The Copa America itself threatens similar lethargy across the host cities. Tonight’s opening game is unlikely to be completely full, although that’s because some upmarket tickets have been priced at 590 reais, or about 60 per cent of a monthly minimum salary. Elsewhere there’s real concern over even the cheapest seats. In Belo Horizonte, for instance, the Bolivia-Venezuela clash has so far shifted 3,600 tickets, while Japan-Ecuador has moved 1,400. It’s led to stories about those working behind the scenes, from cleaners to catering staff, being offered cash to come along and fill the massive void. Perception over reality.

The pressure is on for Tite to deliver – but it’s not coming from the fans themselves

More than in most places, the tribal nature and link to the local of the domestic game here means that you won’t see many Barcelona or Juventus, Manchester City or Paris Saint-Germain shirts pockmarking the place as it’s all about their own team. As an example, back in 2014, with the German away kit based on the Flamengo jersey, many in Rio de Janeiro cheered on the visiting side in the semi-final. Meanwhile in Belo Horizonte, where that 7-1 played out, a trip into a city famed for its many curb-side bars to talk to locals about the result surprised many visiting.
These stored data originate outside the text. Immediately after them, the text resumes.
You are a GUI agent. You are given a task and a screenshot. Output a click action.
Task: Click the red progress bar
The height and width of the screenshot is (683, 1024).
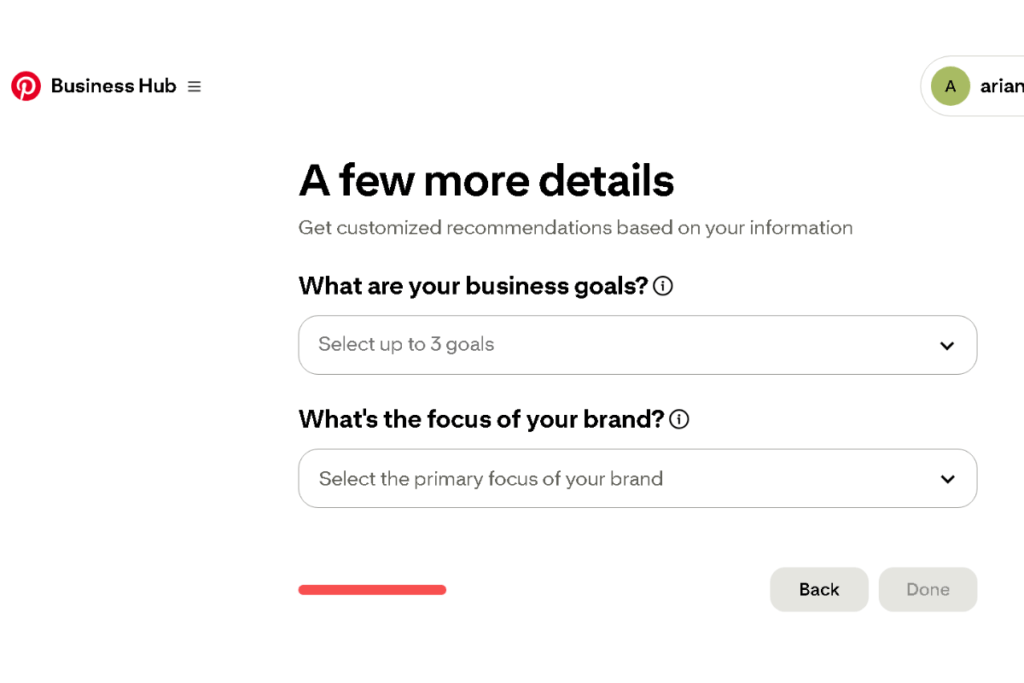[x=372, y=590]
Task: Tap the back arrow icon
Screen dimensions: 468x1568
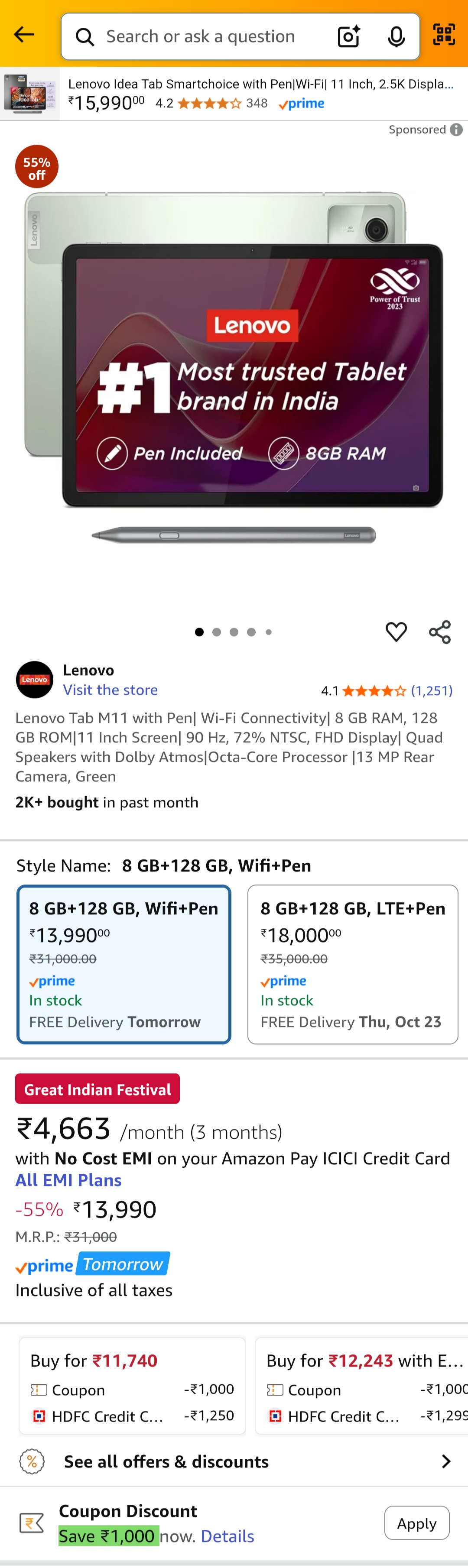Action: [24, 35]
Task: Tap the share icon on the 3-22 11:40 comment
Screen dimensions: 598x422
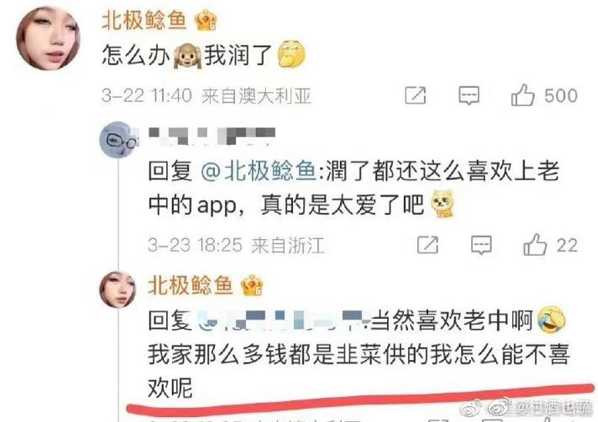Action: tap(415, 95)
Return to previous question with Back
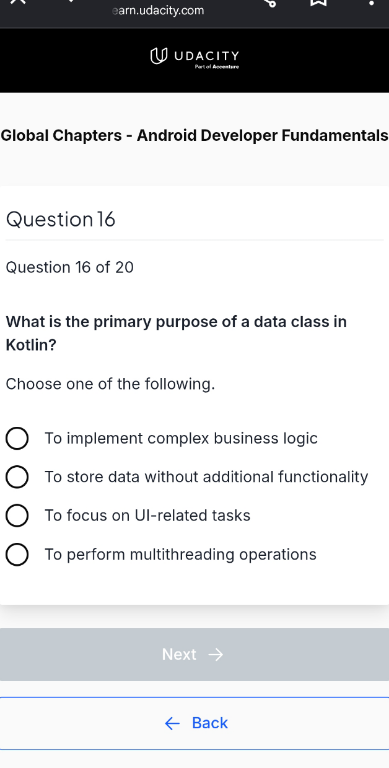Viewport: 389px width, 768px height. (194, 723)
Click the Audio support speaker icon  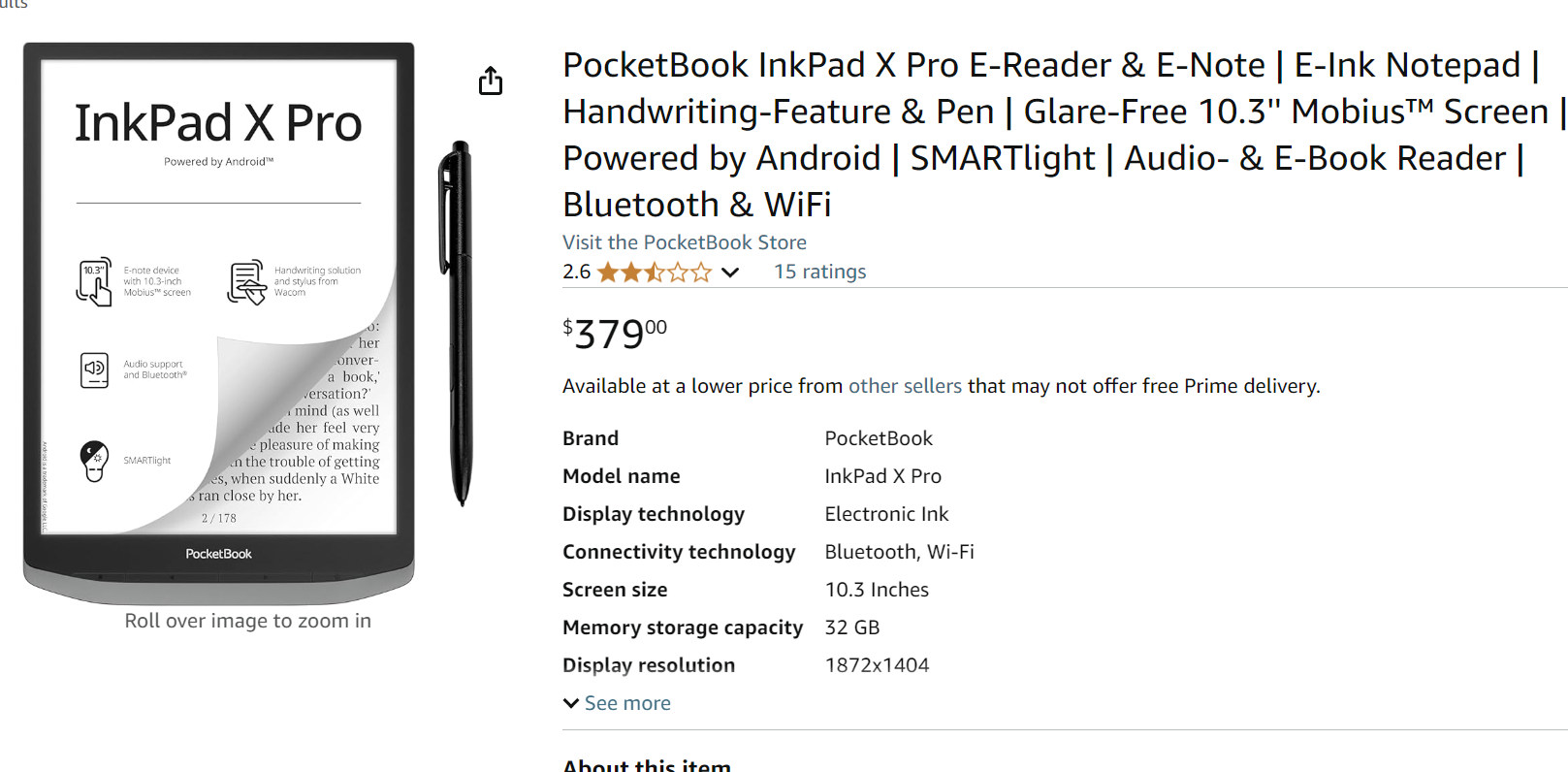pyautogui.click(x=94, y=370)
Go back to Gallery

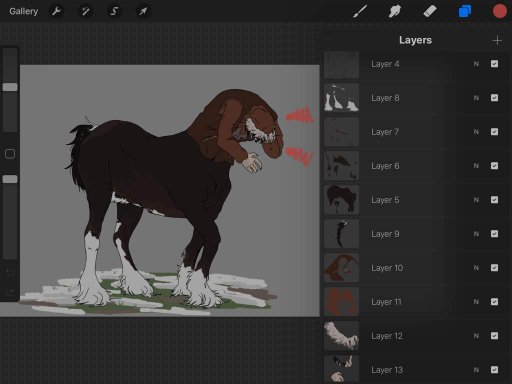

That result didn’t bother most as they’d long been priced out and alienated by rumours that Nike push where Brazil play, who they play and, on occasion, what players they play. They instead wanted their clubs, Cruzeiro and Atletico Mineiro, back.

There’s a feel of that again. Football may be the distraction from so much misery that has taken over, but this football is a distraction from the football that matters.

Ultimately though, this tournament’s biggest problem is likely that familiarity has bred boredom, as contempt would involve some signs of actual caring. There was an edition in 2015, another in 2016, now this, and they’ll be back again next year to do it in all in Argentina and Colombia – co-hosts that don’t come within hundreds of miles of sharing a field’s worth of a border. This when many South Americans feel that the World Cup qualifiers are best equipped to define their finest anyway, with a league always a better indicator of quality than a cup.

Maybe it will be a slow burner but the feeling right now is you need an ember to start that process. But this doesn’t seem like a country ready to party and why should it? In that sense, maybe this will be a frustrated grumble rather than raucous cheer.

If so, then it’ll be a perfect reflection – and actually a tournament for its time and place.